In 2022, more than 638,000 passenger vehicles were registered in the city, about 24,000 fewer cars than were registered here a year prior, according to the most recent state data. That represents a 3.6% decline in registered vehicles over a period when the city’s population decreased 1.4%, the largest one year drop in 45 years.
Do all of these things make sense together? Car ownership is down significantly from the population decrease, public transportation ridership has significantly decreased, and more people are being required to return to their employers’ offices? We reported, just two days ago, that the newspaper did not report politically inconvenient facts about vehicle ownership, that while the Inquirer reported on the surge in automobile insurance rates, completely ignored was the possibility the city’s huge auto theft and carjacking rates had anything to do with that surge.
Well, here they go again. The newspaper has previously reported:
Philadelphia has seen a surge in plateless vehicles. Some are abandoned, but others are the result of drivers attempting to evade law enforcement, parking tickets, or toll-by-plate systems.
There was also this:
How rampant phony license plates are being used to get away with crimes in Philadelphia
Fraudulent temporary tags have flooded into Philadelphia from states with looser rules — like Delaware.

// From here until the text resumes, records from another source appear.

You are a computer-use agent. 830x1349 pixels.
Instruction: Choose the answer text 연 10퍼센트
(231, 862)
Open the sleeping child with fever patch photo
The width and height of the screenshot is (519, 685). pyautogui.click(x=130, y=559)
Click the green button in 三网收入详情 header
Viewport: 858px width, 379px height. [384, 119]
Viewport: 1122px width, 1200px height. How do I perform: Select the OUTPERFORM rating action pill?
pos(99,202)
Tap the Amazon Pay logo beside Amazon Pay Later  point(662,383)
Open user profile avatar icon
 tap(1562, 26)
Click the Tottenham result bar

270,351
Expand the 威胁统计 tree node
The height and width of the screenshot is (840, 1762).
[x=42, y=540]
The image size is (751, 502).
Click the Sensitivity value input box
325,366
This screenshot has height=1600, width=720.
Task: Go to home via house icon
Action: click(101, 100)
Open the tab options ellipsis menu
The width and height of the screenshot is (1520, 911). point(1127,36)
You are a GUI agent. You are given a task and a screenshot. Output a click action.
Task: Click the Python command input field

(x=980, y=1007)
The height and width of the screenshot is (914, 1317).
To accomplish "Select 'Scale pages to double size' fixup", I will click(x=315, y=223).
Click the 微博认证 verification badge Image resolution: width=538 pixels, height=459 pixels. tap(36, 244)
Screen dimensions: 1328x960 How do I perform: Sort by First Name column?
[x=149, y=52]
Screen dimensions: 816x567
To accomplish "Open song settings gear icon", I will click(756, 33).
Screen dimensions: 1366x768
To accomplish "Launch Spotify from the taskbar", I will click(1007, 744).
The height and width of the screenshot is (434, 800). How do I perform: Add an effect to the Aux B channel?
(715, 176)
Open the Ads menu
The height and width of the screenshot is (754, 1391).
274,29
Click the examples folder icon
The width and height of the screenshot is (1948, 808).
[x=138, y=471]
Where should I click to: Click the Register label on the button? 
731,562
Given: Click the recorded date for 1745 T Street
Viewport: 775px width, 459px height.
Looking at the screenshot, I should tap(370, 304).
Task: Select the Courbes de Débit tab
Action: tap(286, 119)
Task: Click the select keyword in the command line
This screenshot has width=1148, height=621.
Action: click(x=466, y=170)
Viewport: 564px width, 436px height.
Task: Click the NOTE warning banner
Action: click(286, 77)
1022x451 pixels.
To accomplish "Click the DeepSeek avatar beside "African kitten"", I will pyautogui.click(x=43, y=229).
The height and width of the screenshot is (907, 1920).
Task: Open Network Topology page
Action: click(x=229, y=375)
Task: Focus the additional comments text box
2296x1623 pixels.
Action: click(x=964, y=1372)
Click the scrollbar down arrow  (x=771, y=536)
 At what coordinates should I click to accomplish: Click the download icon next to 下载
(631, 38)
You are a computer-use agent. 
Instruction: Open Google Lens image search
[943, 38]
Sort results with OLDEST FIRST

by Ryan W. Briggs and Dylan Purcell | November 18, 2022 | 5:00 AM EST | Updated: 12:11 PM EST
(F)ake license plates are an old tool of criminal trades, what’s new is the flood of fraudulent temporary tags into Philadelphia from states with looser issuance rules — like Texas and Delaware. These phony plates have shown up increasingly in police investigations into shootings, carjackings, hit-and-runs, and car thefts. (In addition to counterfeit plates, thefts of auto tags this year to date were 2,378, a more than 60% increase over the same period in 2018.)
How, I have to ask, is it good and reliable reporting to tell the newspaper’s readers that fewer people own cars without mentioning that the city has seen a surge in vehicles on the street which some people possess, though “own” might not be the proper word? There was not the first word in Erin McCarthy’s article to even hint that, Heaven forfend!, there might be more cars on the road possessed by scofflaws and criminals.
Miss McCarthy’s article was entirely upbeat, telling readers that there are good and reasonable ways to live in the City of Brotherly Love, that Philly “is known for being one of the best cities to live in without a car (though historically not all neighborhoods have the same access to public transit),” which, I would guess, will be something referenced in yet another article telling us that we must give up cars to save Mother Gaia.
William Teach reported, just this morning, that we are being told by Our Betters that the behavior of the public as a whole must be changed to fight global warming climate change, but at least Miss McCarthy’s article is trying to be persuasive rather than authoritarian.